Following Part
1 and Part
2 of this series, this entry is more in line with Part
2 as it is a setting that is particularly useful in lower
Quality-of-Service, higher volume environments.
Reusing the diagram from Part
2, consider the basic structure of the average message send():
For a moment, let’s consider what it would look like if the WebLogic
JMS server had to wait for a consumer that does not allow a backlog, and
confirm the receipt of each message individually.
Note that, for both participants, the waiting constitutes a
significant portion (if not the majority) of time. The longer the roundtrip, the
more pronounced this effect is.
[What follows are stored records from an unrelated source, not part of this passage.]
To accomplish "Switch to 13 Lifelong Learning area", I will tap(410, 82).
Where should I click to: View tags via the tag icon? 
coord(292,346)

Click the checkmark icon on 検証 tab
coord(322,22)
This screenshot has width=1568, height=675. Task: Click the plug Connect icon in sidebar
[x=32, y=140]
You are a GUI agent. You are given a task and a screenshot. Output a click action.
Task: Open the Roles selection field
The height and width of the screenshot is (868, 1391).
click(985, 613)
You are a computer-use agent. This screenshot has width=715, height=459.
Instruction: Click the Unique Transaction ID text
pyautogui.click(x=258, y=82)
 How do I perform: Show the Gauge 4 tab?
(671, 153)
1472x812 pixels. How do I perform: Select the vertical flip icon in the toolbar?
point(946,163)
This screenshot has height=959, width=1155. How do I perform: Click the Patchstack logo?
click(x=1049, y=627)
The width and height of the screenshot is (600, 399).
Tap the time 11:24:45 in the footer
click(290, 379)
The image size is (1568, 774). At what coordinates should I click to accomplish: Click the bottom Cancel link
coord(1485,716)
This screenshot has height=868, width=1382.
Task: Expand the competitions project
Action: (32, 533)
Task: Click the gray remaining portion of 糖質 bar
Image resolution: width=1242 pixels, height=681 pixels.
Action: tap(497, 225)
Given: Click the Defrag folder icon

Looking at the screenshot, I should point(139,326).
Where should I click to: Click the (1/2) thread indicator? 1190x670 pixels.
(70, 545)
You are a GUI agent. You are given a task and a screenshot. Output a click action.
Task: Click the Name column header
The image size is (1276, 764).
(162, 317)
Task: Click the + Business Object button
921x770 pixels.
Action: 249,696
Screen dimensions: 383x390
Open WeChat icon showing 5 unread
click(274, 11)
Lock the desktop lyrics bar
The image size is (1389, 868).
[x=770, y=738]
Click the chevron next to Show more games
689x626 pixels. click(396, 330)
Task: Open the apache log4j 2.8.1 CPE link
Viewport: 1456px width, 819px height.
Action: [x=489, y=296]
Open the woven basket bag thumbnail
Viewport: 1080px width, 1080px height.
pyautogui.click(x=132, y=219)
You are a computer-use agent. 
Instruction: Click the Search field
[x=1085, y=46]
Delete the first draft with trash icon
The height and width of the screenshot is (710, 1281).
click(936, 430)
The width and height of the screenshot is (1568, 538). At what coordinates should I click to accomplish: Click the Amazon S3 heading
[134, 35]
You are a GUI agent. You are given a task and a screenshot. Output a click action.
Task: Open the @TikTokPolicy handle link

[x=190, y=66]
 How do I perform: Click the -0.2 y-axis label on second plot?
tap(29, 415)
This results in a low utilization of both the
consumer and the JMS server. We frequently don’t want this behavior – it’s
slower, and the usual manner of compensating for it is to add more consumer
threads.
Consider the one-way sends from Part
2: The underlying trick is to remove the waiting, in favor of accepting a
diminishment of message quality of service. Message pipelining (called
“Maximum Messages per Session” in the WebLogic Administration Console) setting
is a JMS configuration for the messaging consumer’s connection factory that is
somewhat similar, as it may require a tradeoff for added performance.
Turn on the Speed: MessagesMaximum
Maximum messages per session (MessagesMaximum for short or
in the configuration XML file), like many phrases or words with “Max” in them,
can make a pretty spectacular performance gain in certain scenarios and is
always welcome at the best of parties.
You can find this setting in the connection factory “Client”
tab in the WebLogic Administration Console.
One of the interesting things about message pipelining is
that the setting works a little differently based on your JMS client type. The
main purpose of message pipelining is to lower the amount of time the client
spends waiting, and increase the ratio of time that is spent by the JMS server
transmitting messages. The message pipeline (also referred to as a “message
backlog”) is created by sending more than one message to a consumer prior to
receiving an acknowledgement.
Case 1: Asynchronous Client
If you’re using an MDB or otherwise using a client with an onMessage()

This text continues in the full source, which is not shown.